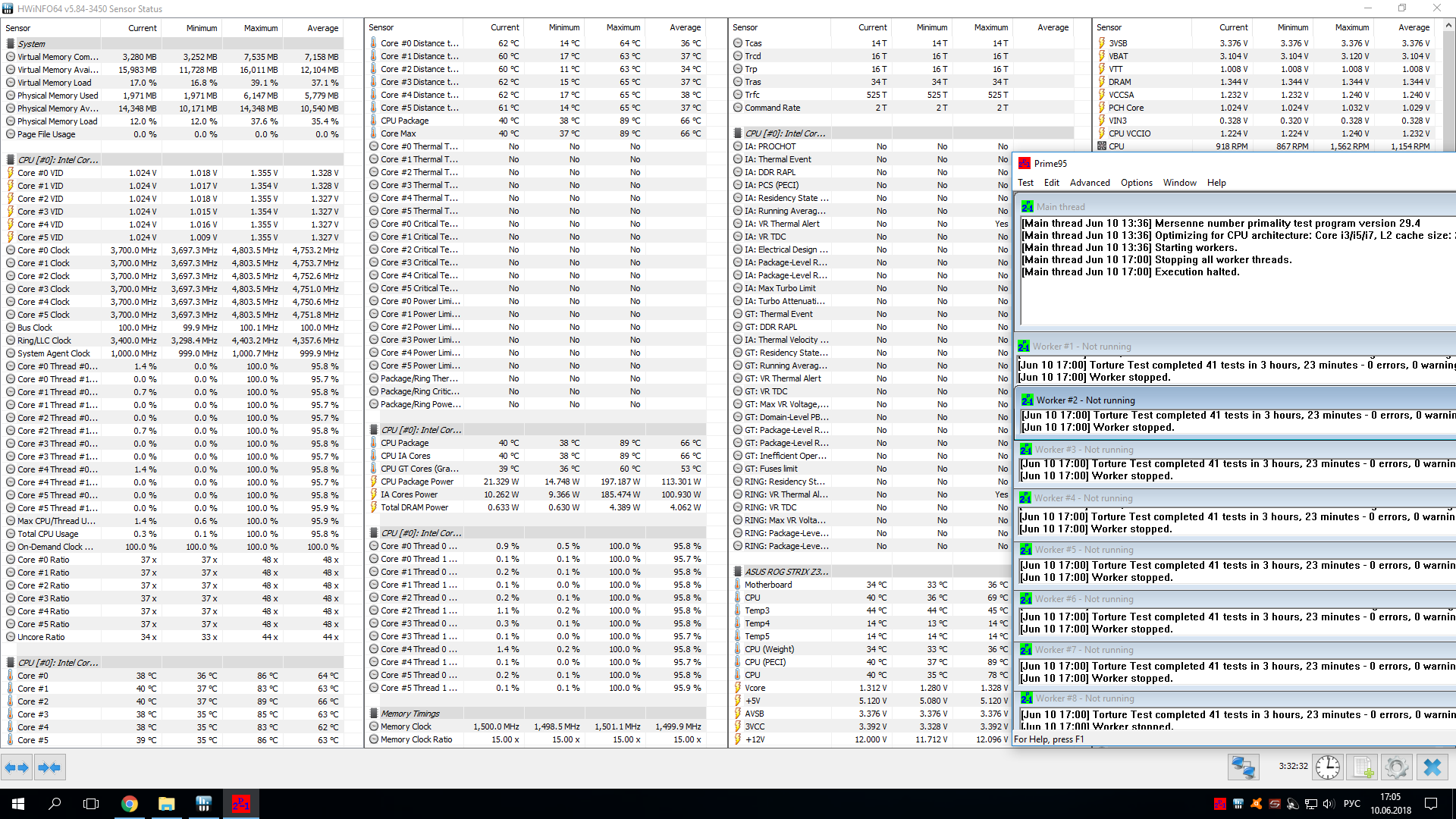Screen dimensions: 1456x819
Task: Open the Prime95 Advanced menu
Action: 1089,183
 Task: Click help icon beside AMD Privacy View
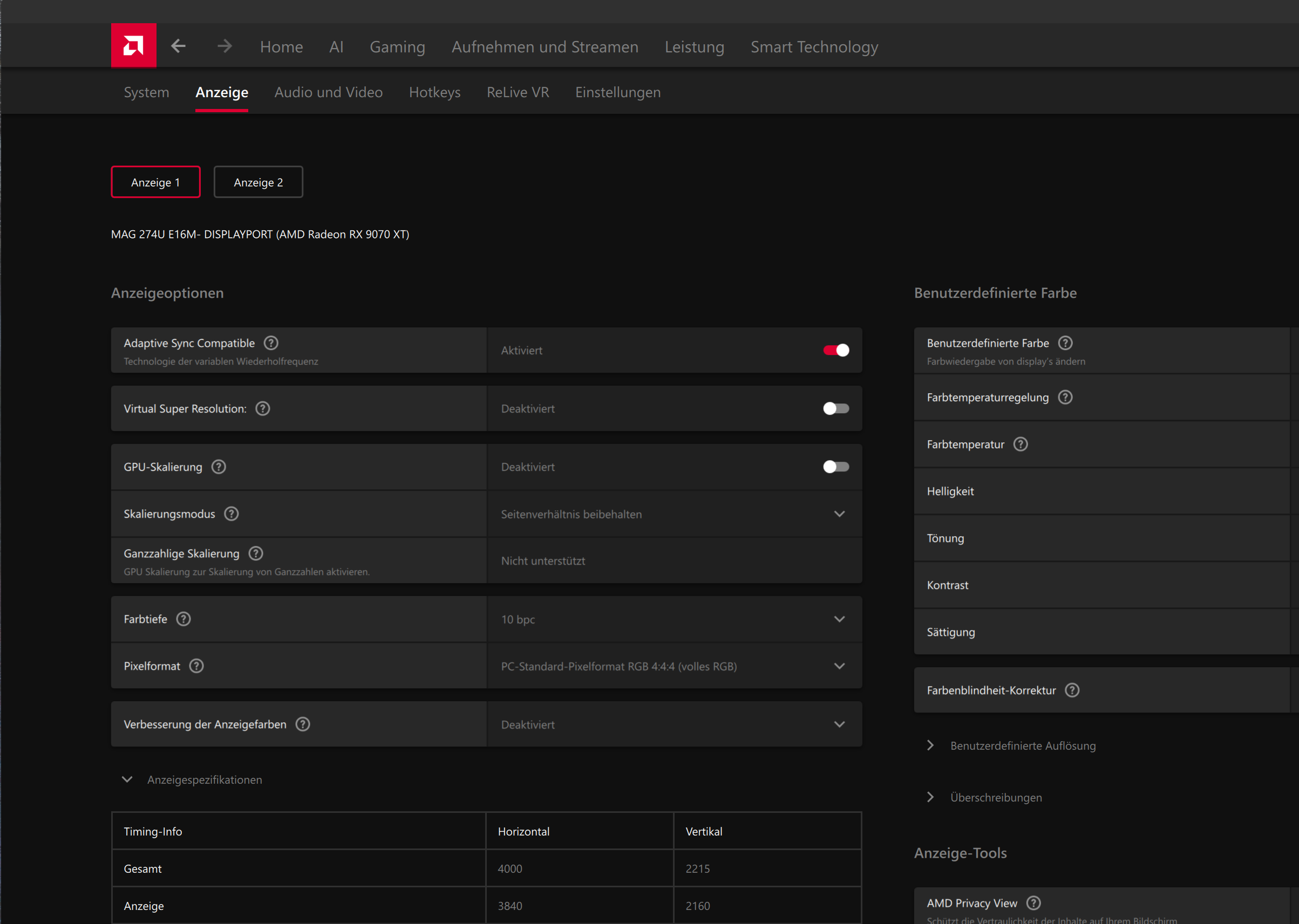coord(1033,903)
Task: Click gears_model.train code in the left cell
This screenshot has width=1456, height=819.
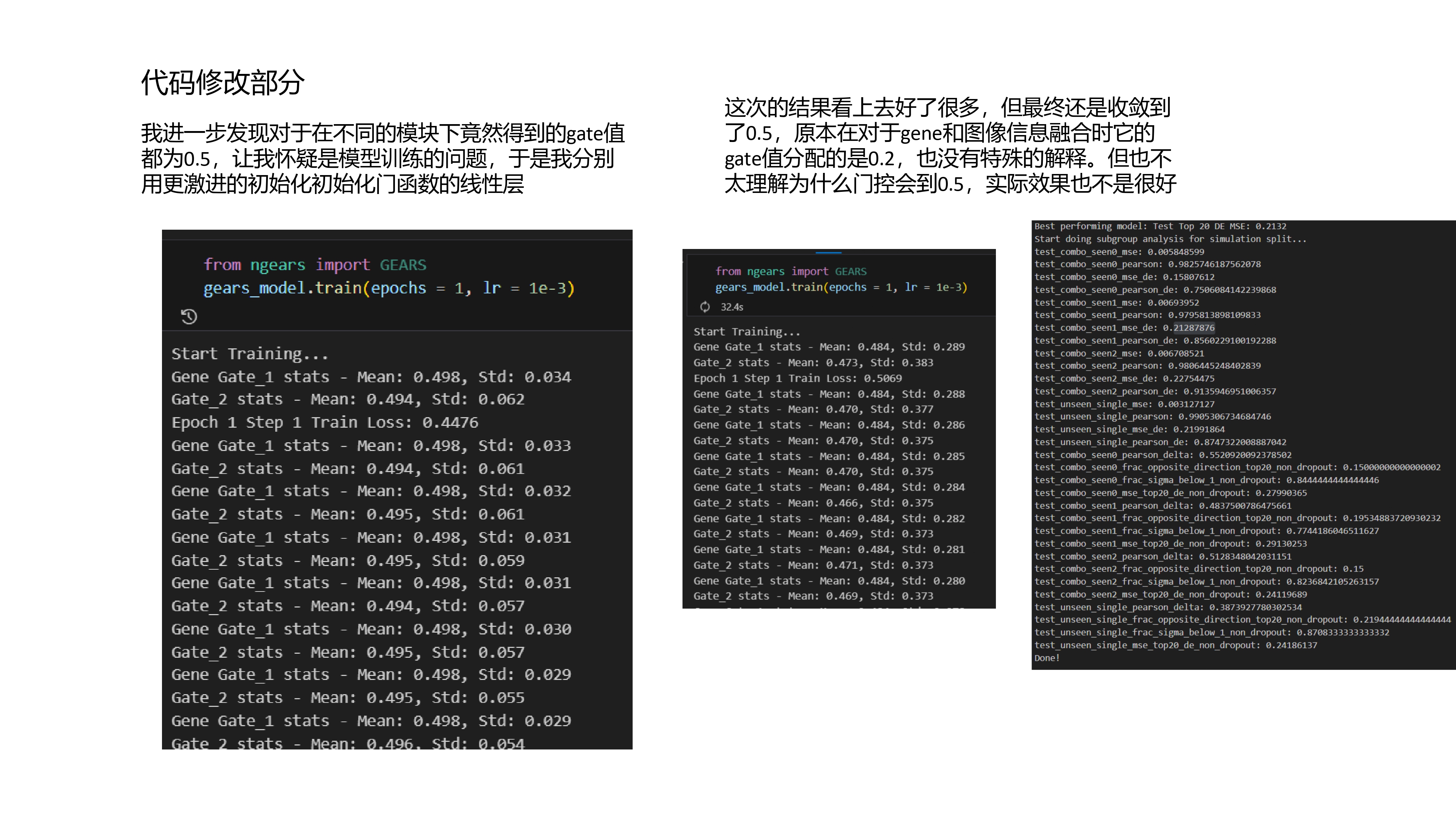Action: (388, 288)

■ Exercise details: All lines from the one containing "Task: Click help" through the end of the entries, both ends included, should be written out exactly, with no pictures.

■ Answer section:
 Task: Click help icon beside AMD Privacy View
coord(1033,903)
Task: Click gears_model.train code in the left cell
This screenshot has width=1456, height=819.
Action: (388, 288)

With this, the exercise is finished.